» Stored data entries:
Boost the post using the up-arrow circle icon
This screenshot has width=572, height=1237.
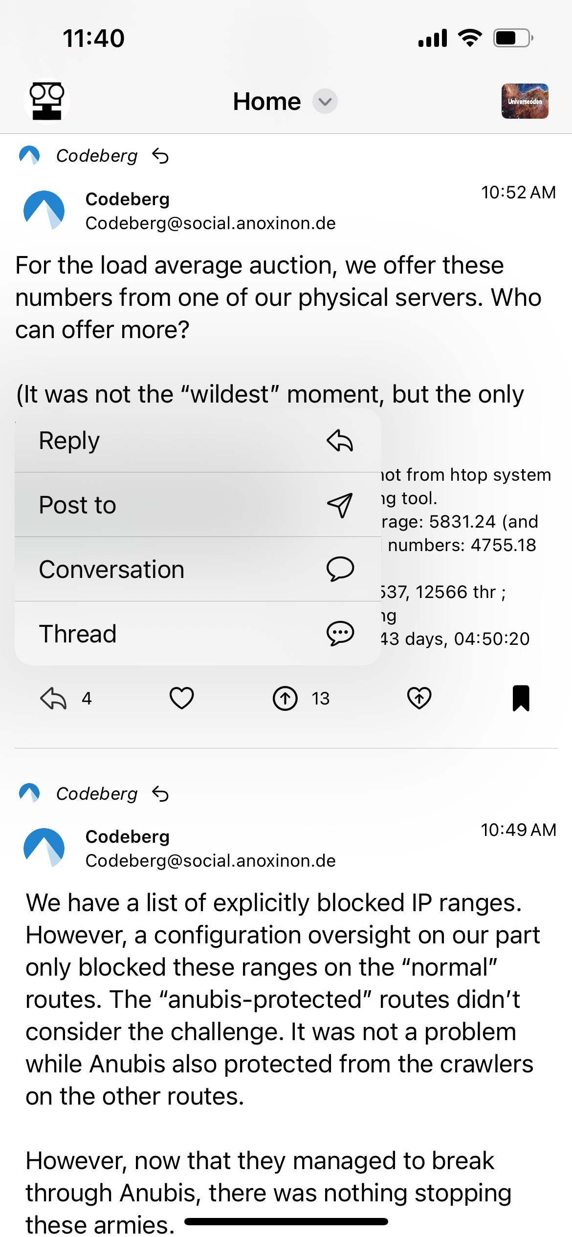pos(285,698)
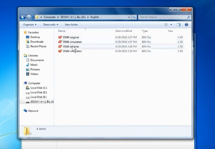Open the Organize menu
This screenshot has width=215, height=149.
(30, 25)
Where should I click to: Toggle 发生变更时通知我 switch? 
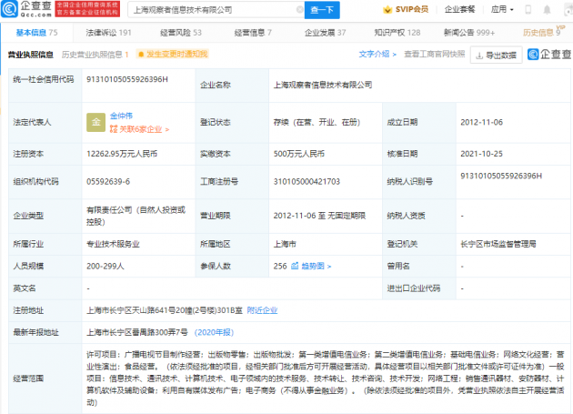click(x=139, y=55)
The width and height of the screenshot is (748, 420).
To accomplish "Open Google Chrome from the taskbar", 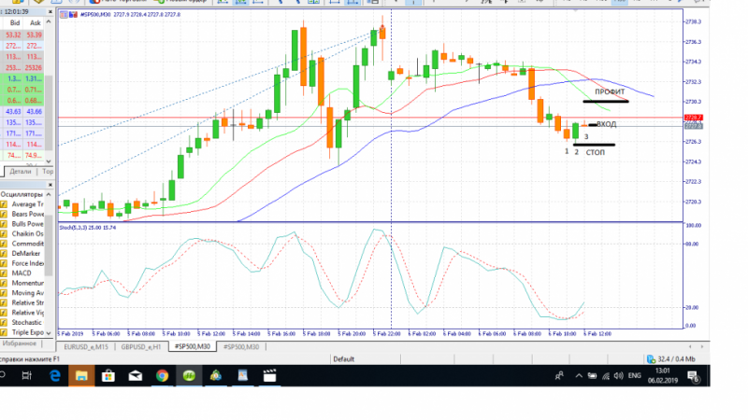I will pyautogui.click(x=162, y=376).
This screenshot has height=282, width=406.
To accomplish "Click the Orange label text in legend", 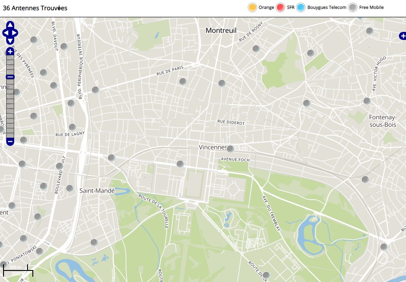I will point(266,8).
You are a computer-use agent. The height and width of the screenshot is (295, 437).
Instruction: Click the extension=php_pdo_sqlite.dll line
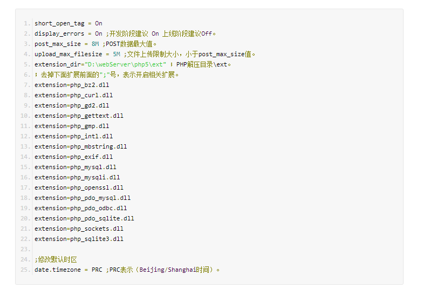click(84, 218)
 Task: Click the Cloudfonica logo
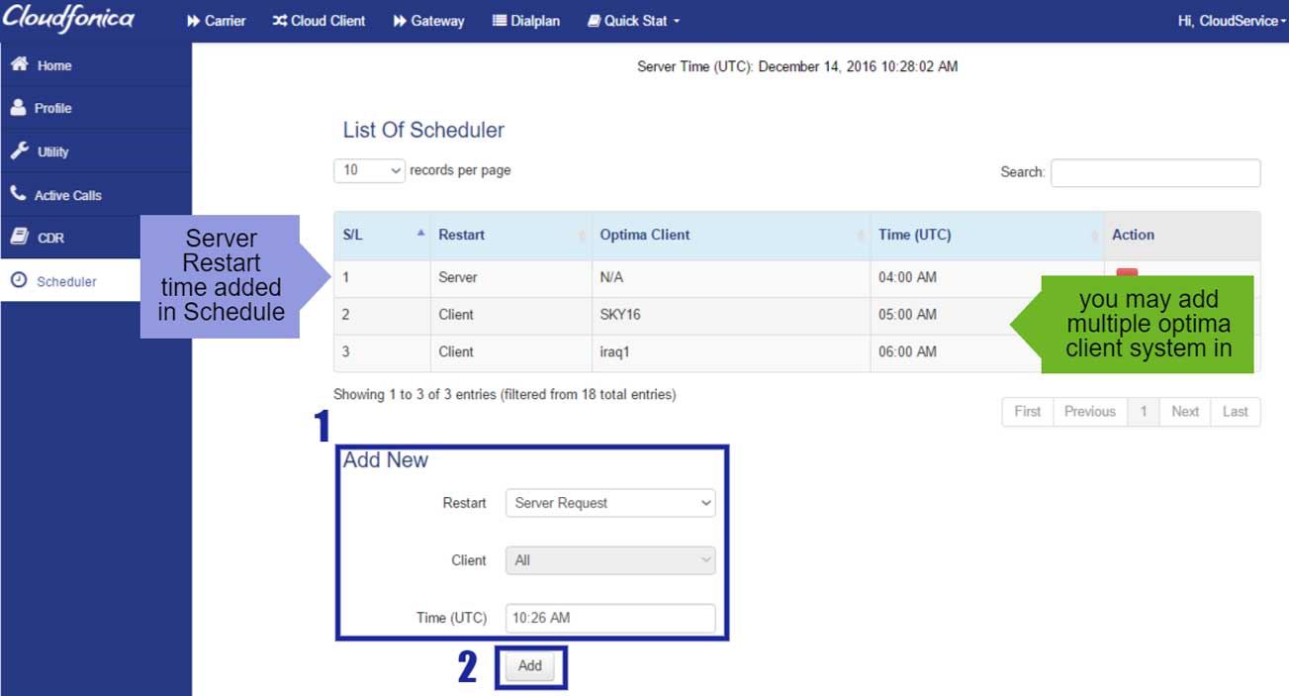(x=68, y=20)
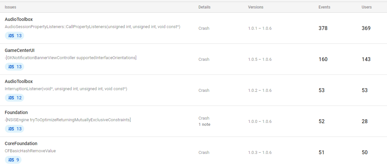Viewport: 387px width, 166px height.
Task: Click the 143 users count
Action: (x=366, y=59)
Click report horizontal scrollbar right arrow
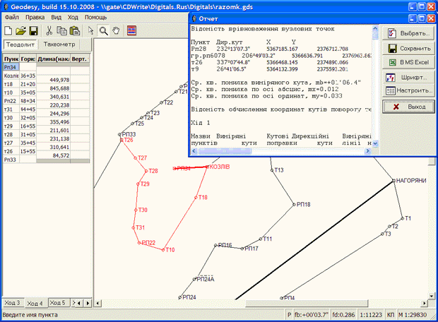This screenshot has width=438, height=322. 367,151
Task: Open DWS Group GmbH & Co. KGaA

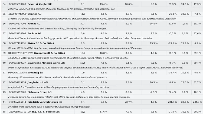Action: click(x=46, y=53)
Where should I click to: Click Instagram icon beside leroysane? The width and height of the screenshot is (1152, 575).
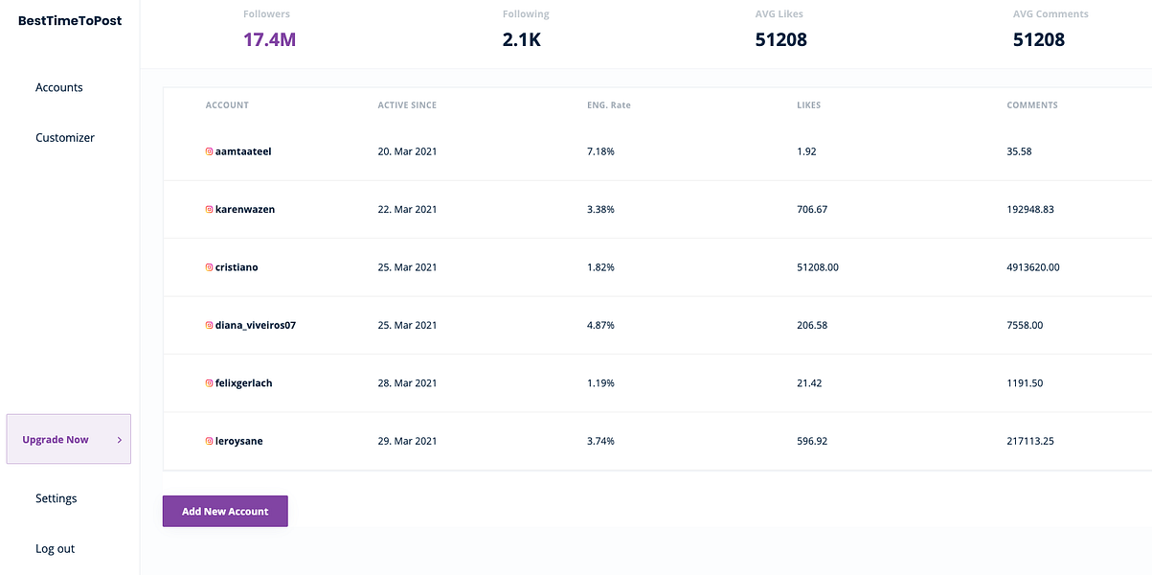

» WORK TASK: Count the lines in the data where "icon" occurs. Report the number only.

» RESULT OF THE EXERCISE: 2